* **SELECTION**
[start]
Jesse Boone

No. 79
- Position: Center

Personal information
- Born: January 28, 1982 (age 44) Fillmore, Utah, U.S.
- Listed height: 6 ft 5 in (1.96 m)
- Listed weight: 305 lb (138 kg)

Career information
- High school: Fillmore (UT) Millard
- College: Utah (2002-2005)
- NFL draft: 2006: undrafted

Career history
- Cincinnati Bengals (2006)*; Rhein Fire (2007); Oakland Raiders (2007)*; Utah Blaze (2007–2008)*; Oakland Raiders (2008)*; Utah Blaze (2008)*; Las Vegas Locomotives (2009–2012);
- * Offseason or practice squad member only

Awards and highlights
- 2× UFL champion (2009, 2010); 2× UFL 1st Team All-League Center (2009, 2010); First-team All-MW (2005); Second-team All-MW (2004); Offensive Lineman of the Year -Utah (2005);

= Jesse Boone =

American football player (born 1982)
[end]
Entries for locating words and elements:
[start]
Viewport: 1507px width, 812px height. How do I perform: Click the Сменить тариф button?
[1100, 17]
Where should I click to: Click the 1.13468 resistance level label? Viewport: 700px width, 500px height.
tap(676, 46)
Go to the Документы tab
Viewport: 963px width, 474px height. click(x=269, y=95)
[end]
* **EXERCISE TASKS**
(a) Output the Jesse Boone profile word for word.
(b) Rewrite all the entries in full, requests included. Multiply every number in their answers (coordinates and any viewport sizes) by 0.4, and round each result to a whole number with halves going up.
The Jesse Boone profile and the entries are separate material.

* **SET OF ANSWERS**
(a)
Jesse Boone

No. 79
- Position: Center

Personal information
- Born: January 28, 1982 (age 44) Fillmore, Utah, U.S.
- Listed height: 6 ft 5 in (1.96 m)
- Listed weight: 305 lb (138 kg)

Career information
- High school: Fillmore (UT) Millard
- College: Utah (2002-2005)
- NFL draft: 2006: undrafted

Career history
- Cincinnati Bengals (2006)*; Rhein Fire (2007); Oakland Raiders (2007)*; Utah Blaze (2007–2008)*; Oakland Raiders (2008)*; Utah Blaze (2008)*; Las Vegas Locomotives (2009–2012);
- * Offseason or practice squad member only

Awards and highlights
- 2× UFL champion (2009, 2010); 2× UFL 1st Team All-League Center (2009, 2010); First-team All-MW (2005); Second-team All-MW (2004); Offensive Lineman of the Year -Utah (2005);

= Jesse Boone =

American football player (born 1982)

(b)
Viewport: 1507px width, 812px height. How do I perform: Click the Сменить тариф button?
[440, 7]
Where should I click to: Click the 1.13468 resistance level label? Viewport: 700px width, 500px height.
tap(270, 18)
Go to the Документы tab
Viewport: 385px width, 190px height. click(x=108, y=38)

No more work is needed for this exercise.